I have heard of many people having success with this no. 3 recipe so hopefully it should be fairly suitable. The reason I ask of its effect on water chemistry is so I can select suitable inhabitants once the tank is stabilised. I am particularly keen to try and breed some apistos so my hard water would be a somewhat limiting factor if the peat weren't to reduce hardness in the tank.

Thanks,

Tom


----------



## Michael (Jul 20, 2010)

Tom, given that the ingredients include some rich fetilizers, I would soak and drain several times, or mineralize the John Innes before you use it. I think it might have similar effects to our Miracle Grow Organic Choice, which contains poultry manure. MGOC will cause an ammonia spike if not prepared before use in the tank.


----------



## trl_21 (Jan 20, 2013)

Indeed I am soaking the soil currently and will do so for at least two weeks prior to setting up the aquarium. Hopefully this should reduce the initial ammonia spike and seeing as I don't intend to add any inhabitants for at least a few weeks after setup I should reduce most of the risks involved with high levels of nutrients in the initial stages.

On a slight tangent - would using some aged water from an aquarium I have currently running in the new setup be beneficial to the cycling of the tank? I intend to use filter media from this tank to get the new setup going anyway. I will then reduce/remove filtration once the tank is running smoothly.

@Jane. Thank you for your recommendation. That sounds like a good idea. I must invest in some test kits (I run my tanks on a very tight budget)! John Innes is more available for me in the UK hence I am using it but I believe the two products are fairly similar.

Tom


----------



## JKUK (Feb 16, 2007)

Hi Tom,

I'm in the U.K. too and have been using John Innes for years.

The only down side I have found is it initially produces some anaerobic areas, I think this is because of its high organic content breaking down. All I find necessary is to push a pencil down into the substrate occasionally to relieve this. Once your plants get well rooted and the tank matures this stops. Gravel depth and grade also seems important here, 25-35mm of 2-4mm over the soil works best for me.

Despite starting some tanks with pure rain water, I find all John Innes tanks run on the alkaline side, and remain very stable. 

However I must admit I now using plain top soil for my tanks, rather than the John Innes. Things just seem to run slightly smoother, especially early on.

James


----------



## trl_21 (Jan 20, 2013)

Thanks for your advice on the possibility of anaerobic conditions James. It's good to hear that you have managed to make the product work repeatedly despite this. 

I find it strange that the tanks have been running alkaline. Have you any idea why?


----------



## dogsout (Feb 2, 2013)

I expect that would be due to the ground limestone, no?


----------



## Michael (Jul 20, 2010)

dogsout said:


> I expect that would be due to the ground limestone, no?


That's my guess. Does JI make a potting soil for acid-loving plants?


----------



## JKUK (Feb 16, 2007)

trl_21 said:


> I find it strange that the tanks have been running alkaline. Have you any idea why?

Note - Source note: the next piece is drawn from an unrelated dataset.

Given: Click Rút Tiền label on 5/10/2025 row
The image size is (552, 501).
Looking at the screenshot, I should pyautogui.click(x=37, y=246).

It can only be something in the John Innes, as this happens even when using lime free quartz gravel over the top. I have tanks that are three years old with barely a water change that still register 7.5.

James


----------



## trl_21 (Jan 20, 2013)

James,

How did you go about preparing your John Innes soil before use?

I have started the soak/drain process and there appears to be a large number of coin sized lumps in the stuff. From what I can make out they might be bits of peat that haven't fully decomposed (but are well on their way). Presumably their decomposition in the tank could be detrimental so I am considering screening them out. What do you reckon?

Tom


----------



## JKUK (Feb 16, 2007)

I would remove those large lumps of peat Tom, you are correct in thinking they will not break down. 

I have never bothered soaking the soil first, as I never add fish straight away. Personally I just plant it up and let the plants deal with any ammonia. This way I get a self cycled tank in a few weeks without risking any livestock. One thing I would stress, as Diana says floating plants are essential especially during this running in period. Salvinia a is hard to beat! Don't forget our snail friends too. Miniature planorbids are great for this.

James


----------



## PaulG (Apr 25, 2011)

JI3 sent my already hard water off the charts. I don't use it anymore.


----------